In May 2013, the IRS admitted it had subjected conservative political groups to closer scrutiny in their applications for tax-exempt status based on particular keywords in their names. The agency has maintained that low-level employees took it upon themselves to do this. However, Republicans argue that the refusal of Lois Lerner (at the time was Director of the IRS's Exempt Organizations Unit) to testify before Congress, twice citing her Constitutional right against self-incrimination, suggests involvement by higher-level employees. An internal report by the agency's Inspector General cited "ineffective management" as the cause and indicated that the IRS "will need to do more so that the public has reasonable assurance that applications are processed without unreasonable delay in a fair and impartial manner in the future." Congress continues to investigate the possibility that Lerner or other high-level officials were involved in improper political targeting. Republican lawmakers say the IRS has improperly withheld and destroyed evidence, while Democrats argue that Republicans are attempting to keep the controversy alive for political purposes.

==Trump administration ==

James Comey and Andrew McCabe were both audited during the Trump administration.

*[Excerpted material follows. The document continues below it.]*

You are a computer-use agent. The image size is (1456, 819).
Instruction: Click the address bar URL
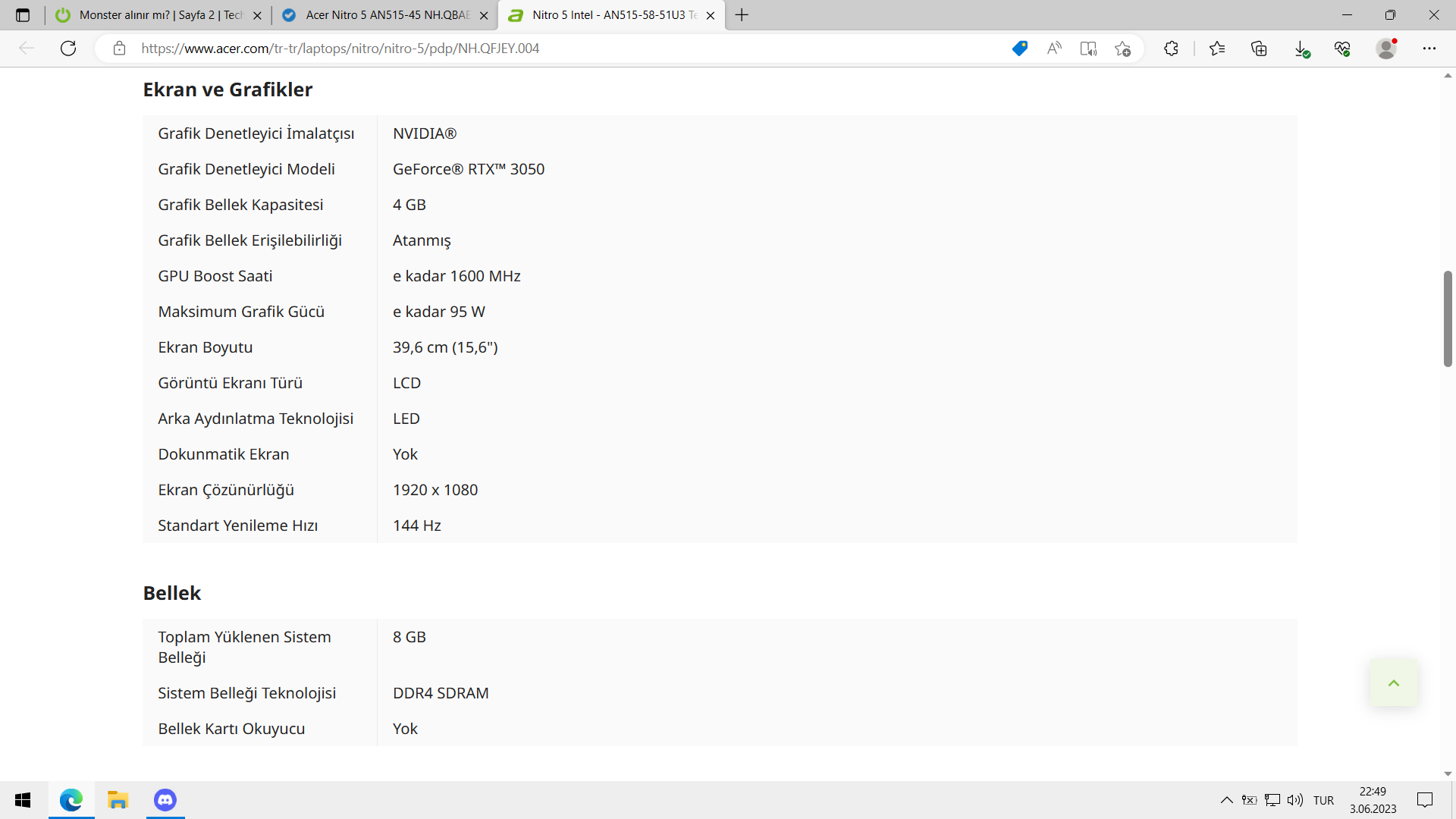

A watchdog group determined these audits were random and the National Research Program (NRP) was used to select tax returns at random to be audited and is working as designed.

In 2025, the IRS agreed to share taxpayer data with the Department of Homeland Security.

In 2026, the IRS was sued by Trump for $10 billion dollars allegedly concerning bias in relation to his tax returns, though most critics perceived it as another attempt of targeting of civil society. It was later settled for another deal between the IRS and DOJ.